Immediately I felt like a wet rag sliding down an embankment of mud. Not surprisingly, the world of this ring had no light and in fact was darker than any place I had ever been. I sensed rather than saw that this was a planet of shifting, slippery surfaces surrounded on every side by inky emptiness. My body was long and soft and created little friction between it and the slick surface upon which I lay.
Using my seal-like appendages, I attempted to pull myself up but all the while I slowly slid down the slag, mud or slime under me. There was no one else in this part of the unlighted dimension so it wouldn’t do me any good
to call for help, not that I possessed the physical equipment to do any calling. There didn’t seem to be any assistance for me anywhere.
Having climbed Ectri’s fence to see if his dog pasture would afford me an interesting bit of information, I might have been better off taking my chances with his gray racers. In my present condition and position all I could do was struggle to raise one weak fin to a level higher than my head so that I could do the same with my other front fin and thereby stave off sliding another centimeter toward the abyss.
The world had no sound, or perhaps I had no ears. The wet stuff beneath me was inert, noiseless. My breath? There was no such thing here, only effort as I attempted to stave off annihilation. Blackness and silence worked against me. I wasted energy peering and listening.
The mound suddenly swelled and I heaved myself upward just as a whole section fell away. I sensed a little unevenness in the surface now and hugged it almost with fondness, lay as flatly against it as possible.
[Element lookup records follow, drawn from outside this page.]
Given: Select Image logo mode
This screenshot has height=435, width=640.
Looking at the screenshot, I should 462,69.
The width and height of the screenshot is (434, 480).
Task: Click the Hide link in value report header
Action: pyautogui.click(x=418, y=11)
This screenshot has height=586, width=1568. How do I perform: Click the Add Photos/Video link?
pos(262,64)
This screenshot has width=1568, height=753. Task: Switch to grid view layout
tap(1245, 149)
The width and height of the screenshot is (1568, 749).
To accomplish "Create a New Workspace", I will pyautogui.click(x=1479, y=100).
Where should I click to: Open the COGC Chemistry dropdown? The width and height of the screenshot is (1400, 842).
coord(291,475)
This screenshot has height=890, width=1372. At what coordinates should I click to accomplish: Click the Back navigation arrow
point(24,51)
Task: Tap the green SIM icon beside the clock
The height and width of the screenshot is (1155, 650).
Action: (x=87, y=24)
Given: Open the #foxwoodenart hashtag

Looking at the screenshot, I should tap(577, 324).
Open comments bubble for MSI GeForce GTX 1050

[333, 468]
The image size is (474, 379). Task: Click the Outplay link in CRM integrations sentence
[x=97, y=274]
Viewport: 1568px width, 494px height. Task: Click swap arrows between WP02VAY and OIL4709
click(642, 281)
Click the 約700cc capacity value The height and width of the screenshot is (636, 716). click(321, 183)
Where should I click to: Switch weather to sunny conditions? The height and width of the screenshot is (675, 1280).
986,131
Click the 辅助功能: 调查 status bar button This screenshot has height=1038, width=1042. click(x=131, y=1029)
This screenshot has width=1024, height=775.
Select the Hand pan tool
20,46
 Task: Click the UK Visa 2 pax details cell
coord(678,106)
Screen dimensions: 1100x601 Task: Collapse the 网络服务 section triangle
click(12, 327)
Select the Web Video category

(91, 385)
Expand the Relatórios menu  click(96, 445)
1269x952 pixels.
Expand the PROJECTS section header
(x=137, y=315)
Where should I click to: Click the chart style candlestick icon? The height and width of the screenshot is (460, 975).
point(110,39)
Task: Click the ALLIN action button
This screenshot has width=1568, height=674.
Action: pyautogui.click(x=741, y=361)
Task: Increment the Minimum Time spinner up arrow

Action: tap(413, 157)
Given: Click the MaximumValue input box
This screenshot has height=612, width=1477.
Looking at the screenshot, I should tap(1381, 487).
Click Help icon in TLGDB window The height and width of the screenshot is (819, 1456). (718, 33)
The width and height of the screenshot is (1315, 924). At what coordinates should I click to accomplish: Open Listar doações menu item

For a while nothing changed but then movement began again and the thought came to me that I was on a giant mound of jello that wobbled when someone poked it No, I was on an alien planet and it couldn’t have been more real or alien if I had boarded a spaceship, traveled to a distant light in the sky and landed on this satellite.
When I finally fell, or was thrust off the pile by the senseless motion, I decided I was in hell. It would be a place like this, not fiery and flecked with hurtling brimstone but empty, lonely, black, hungry as a never-ending pit, deep as a chasm, quieter than any grave. There I was, falling and uselessly flailing fin-arms and fin-legs in a place where no friction could be generated and where there wasn’t anyone to hear or care.